Title: Manifesto from GIAZ — Gruppo Informale di Acquisto Zapatista
Subtitle: Zapatista Informal Purchasing Group
Date: 2016
Source: https://we.riseup.net/giaz/chi-siamo

      Who are we?

      Why do we this?

Who are we?

We are a Zapatista informal purchasing group: we order products collectively, but we are not one of those Ethical Purchasing Groups.

The dissatisfaction for what’s already there pushes us toward something different, we want to bring our choices beyond the limits given by the ordinary, because “searching for the impossible, human beings have always manifested and discovered what was possible, the ones who wisely limited themselves to what seemed possible never advanced one single step”.

The right to healthy and organic food for everybody is a project to put into practice, not a mere statement of principle. We are open, anti-capitalist, aware that the conflict exists in this society and that so far conflict has been mostly exercised by the dominant classes. We chose to include zapatismo in our name to bring back in the discourse those practices that in Chiapas have proven that capitalism can be eluded through the creation of a Community in resistance, one that decides collectively, self-determines itself and self-governs itself. GIAZ refuses the masses that negate the existence of any conflict, we refuse habit! We are not looking for reassurances in conformism, we fight against anybody protecting the status quo and we are not afraid of change. We look for a new language, a plastic one, one that is in constant evolution cause the market can steal words from us, but the principles are and will always be Ours. We know that our goal is not a “good” capitalism, a system of domination sweetened through an economy, be that “green” or “ethical”, that is essentially fake. We refuse hierarchies and the pursuit of power, we hold assemblies, formal and informal, in which we take decisions in a horizontal way, the need for an awareness and a knowledge shared by everybody is a foundational and necessary element.

Why do we this?

Ours is a big bet: we want to support and plant more seeds of small post-capitalist communities. We love opening “cracks” in which to sow the seed of solidarity and mutual aid, while contributing to the collapse of the exploiters’ fortress. The utopia we cultivate is that ofa model that is “other” (capitalism is not the only possible economic system) and the attempt is that of throwing seeds for a future harvest. After one harvest, another one will come.
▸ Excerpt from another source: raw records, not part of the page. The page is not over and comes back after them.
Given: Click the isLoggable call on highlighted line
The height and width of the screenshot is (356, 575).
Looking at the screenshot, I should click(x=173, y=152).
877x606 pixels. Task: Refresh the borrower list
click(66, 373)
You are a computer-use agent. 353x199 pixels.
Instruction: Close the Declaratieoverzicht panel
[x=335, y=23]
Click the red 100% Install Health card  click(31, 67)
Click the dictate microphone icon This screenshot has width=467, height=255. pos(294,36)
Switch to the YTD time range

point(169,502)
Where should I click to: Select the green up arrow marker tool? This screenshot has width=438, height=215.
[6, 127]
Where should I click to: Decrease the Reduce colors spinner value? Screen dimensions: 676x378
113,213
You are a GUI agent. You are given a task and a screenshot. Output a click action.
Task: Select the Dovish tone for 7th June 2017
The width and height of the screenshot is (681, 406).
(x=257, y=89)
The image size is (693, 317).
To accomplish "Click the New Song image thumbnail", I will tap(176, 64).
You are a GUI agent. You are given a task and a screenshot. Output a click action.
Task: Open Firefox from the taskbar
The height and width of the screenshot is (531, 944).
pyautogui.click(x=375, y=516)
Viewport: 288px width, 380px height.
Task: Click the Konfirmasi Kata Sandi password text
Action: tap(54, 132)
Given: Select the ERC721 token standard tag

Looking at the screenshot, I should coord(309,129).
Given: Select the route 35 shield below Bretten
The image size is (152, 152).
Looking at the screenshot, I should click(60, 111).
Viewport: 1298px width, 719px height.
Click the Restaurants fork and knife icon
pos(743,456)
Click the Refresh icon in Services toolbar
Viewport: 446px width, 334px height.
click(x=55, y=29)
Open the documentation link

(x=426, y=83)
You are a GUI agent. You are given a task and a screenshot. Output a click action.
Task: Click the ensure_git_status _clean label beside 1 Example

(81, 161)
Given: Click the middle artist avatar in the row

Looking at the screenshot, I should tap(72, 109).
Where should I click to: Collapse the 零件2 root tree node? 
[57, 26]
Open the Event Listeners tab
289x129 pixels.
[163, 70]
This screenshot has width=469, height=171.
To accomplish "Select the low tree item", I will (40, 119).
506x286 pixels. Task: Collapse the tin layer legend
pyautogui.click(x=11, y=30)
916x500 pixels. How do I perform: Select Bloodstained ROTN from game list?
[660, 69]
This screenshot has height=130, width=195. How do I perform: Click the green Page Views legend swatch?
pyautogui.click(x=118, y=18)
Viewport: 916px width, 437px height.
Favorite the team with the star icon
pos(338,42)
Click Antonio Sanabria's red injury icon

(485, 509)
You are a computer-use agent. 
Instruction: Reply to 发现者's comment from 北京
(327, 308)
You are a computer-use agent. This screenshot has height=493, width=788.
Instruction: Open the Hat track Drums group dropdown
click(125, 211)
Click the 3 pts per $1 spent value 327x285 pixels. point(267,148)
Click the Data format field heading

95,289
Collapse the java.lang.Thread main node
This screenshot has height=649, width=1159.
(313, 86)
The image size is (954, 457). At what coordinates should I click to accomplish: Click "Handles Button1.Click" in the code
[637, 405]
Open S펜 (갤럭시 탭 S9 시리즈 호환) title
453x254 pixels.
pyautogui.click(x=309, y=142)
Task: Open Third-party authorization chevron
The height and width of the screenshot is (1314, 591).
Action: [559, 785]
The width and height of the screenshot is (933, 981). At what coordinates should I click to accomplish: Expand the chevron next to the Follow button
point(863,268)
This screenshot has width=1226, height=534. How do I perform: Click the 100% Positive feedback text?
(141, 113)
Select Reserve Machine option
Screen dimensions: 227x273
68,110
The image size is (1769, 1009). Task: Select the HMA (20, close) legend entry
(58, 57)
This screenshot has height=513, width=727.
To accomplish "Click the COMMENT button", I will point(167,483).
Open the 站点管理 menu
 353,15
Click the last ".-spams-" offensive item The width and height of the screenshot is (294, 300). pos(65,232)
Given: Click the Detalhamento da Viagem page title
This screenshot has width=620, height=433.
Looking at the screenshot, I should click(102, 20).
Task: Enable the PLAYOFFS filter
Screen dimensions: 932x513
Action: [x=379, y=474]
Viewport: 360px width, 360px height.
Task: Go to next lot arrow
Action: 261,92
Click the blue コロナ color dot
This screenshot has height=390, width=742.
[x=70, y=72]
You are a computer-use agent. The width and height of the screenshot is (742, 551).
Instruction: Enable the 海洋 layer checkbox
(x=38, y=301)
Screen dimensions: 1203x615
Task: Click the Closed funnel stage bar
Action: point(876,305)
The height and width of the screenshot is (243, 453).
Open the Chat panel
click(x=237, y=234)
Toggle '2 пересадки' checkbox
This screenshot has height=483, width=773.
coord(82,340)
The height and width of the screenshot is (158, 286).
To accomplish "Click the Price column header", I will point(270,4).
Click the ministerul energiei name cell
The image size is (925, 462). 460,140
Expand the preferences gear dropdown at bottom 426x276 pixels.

We strongly believe that the zapatistas are an example of a people that is oppressed but full of dignity, the evidence that a different world is just as possible in Chiapas as in Italy. Sure, we are not building schools or hospitals, but we are running the people’s emporium at the anarchist center Berneri, distributing, without additional costs, coffee chosen and imported following real criterias of solidarity and support to the producing communities, roasted and distributed by an anarchist cooperative, sugar coming from the Landless’ Workers Movement of Brazil, rice grown in a family-run farm from fields nearby, oranges coming from collectives in struggle in the South of Italy that respect land and workers while refusing dynamics of “criminal exploitation”, self-produced tomato sauce, pasta and soaps produced in bankrupt factories that have been occupied and restarted by the workers themselves, and so much more. We stand behind the protests of the food delivery riders, the revolts of the (migrant and Italian) land workers, the resistance of those squatting for the right to housing. In solidarity with the oppressed and accomplice with those in riot. In solidarity with the youth, to whom this society is leaving no future. Dancing, laughing and mocking power but carrying always in us the joyful rage of the wretched of this world. We want to get our hands dirty, participating and proposing actively, without any delegation. Because it’s the right thing to do and it’s necessary to try it.